Leading sources of information on sexual matters, according to the study, were friends and the media for both young men and women. In contrast, just 10 per cent of young men and women cited teachers and 3-7 per cent cited health care providers as a source of information; just 2 and 9 per cent of young men and women respectively cited family members.

Teachers and health care providers were relatively infrequently reported as sources of information on contraception.

The study further points out that only 15 per cent of respondents had attended sex education programmes either in or outside the school setting, notwithstanding the Adolescence Education Programme, the School AIDS Education Programme, the Red Ribbon Clubs and special programmes for out-of-the-school youth.

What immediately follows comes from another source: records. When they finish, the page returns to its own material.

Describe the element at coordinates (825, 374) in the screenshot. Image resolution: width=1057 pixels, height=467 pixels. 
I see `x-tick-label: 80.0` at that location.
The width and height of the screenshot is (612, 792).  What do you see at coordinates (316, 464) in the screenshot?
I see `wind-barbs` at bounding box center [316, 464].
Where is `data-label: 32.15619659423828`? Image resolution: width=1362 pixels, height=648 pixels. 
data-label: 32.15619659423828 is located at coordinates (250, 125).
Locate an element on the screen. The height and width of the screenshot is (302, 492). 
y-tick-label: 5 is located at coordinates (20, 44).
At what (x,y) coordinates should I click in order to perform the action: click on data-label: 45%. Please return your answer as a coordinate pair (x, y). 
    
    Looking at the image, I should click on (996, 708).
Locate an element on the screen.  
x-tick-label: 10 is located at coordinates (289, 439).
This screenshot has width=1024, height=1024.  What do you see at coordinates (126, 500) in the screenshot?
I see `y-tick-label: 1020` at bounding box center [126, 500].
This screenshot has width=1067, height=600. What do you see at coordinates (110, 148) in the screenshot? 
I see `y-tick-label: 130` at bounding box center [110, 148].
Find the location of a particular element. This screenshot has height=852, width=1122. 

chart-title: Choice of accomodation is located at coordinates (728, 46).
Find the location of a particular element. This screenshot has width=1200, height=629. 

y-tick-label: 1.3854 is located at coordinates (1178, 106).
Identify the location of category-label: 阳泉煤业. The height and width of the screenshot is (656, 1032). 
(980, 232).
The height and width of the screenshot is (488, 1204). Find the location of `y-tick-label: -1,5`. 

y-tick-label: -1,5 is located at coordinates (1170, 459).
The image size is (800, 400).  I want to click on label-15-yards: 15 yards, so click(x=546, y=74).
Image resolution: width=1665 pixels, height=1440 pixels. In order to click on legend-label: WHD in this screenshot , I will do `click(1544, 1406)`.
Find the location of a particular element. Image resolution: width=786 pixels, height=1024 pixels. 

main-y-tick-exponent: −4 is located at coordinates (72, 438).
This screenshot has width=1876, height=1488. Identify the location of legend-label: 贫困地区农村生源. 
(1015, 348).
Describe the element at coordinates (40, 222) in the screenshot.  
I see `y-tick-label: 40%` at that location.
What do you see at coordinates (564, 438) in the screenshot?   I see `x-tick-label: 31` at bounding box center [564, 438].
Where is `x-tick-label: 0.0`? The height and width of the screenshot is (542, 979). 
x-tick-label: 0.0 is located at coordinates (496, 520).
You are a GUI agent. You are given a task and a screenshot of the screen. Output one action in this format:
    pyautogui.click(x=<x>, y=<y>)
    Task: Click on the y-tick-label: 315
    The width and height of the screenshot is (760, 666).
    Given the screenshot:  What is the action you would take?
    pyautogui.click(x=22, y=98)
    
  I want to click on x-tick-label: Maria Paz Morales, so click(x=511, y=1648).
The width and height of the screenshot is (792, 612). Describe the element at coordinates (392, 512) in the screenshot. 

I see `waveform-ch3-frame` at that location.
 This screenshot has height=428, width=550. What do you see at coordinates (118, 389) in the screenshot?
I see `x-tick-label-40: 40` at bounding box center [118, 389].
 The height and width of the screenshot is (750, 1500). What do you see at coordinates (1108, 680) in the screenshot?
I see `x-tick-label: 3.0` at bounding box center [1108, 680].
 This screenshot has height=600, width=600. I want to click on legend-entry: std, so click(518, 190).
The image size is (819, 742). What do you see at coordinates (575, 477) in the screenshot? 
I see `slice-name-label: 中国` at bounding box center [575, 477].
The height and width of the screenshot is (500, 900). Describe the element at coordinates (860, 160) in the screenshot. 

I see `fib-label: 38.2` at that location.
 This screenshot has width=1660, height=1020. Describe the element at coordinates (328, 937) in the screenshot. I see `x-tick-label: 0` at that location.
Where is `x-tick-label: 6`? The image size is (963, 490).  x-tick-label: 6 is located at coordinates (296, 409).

Speaking on the occasion, Nobel laureate Amartya Sen stressed the need for education on sexual and reproductive matters. Basic schooling can be central to human security as illiteracy and innumeracy are forms of insecurity themselves, he said.

Significant barrier

When people are illiterate, their ability to understand and invoke their legal rights can be very limited. This can be a significant barrier for illiterate women to make use even of the rather limited rights that they do actually have. Importantly, it can also muffle the political voice, Prof. Sen said. “The removal of survival disadvantages of women, the reduction of child mortality and moderating influences on fertility rates are all among the basic issues involved in removing the “downside risks” that threaten life and dignity,” he said.

The study was carried out in Andhra Pradesh, Bihar, Jharkhand, Maharashtra, Rajasthan and Tamil Nadu in 2006-07, and is based on interviews of over 51,000 individuals.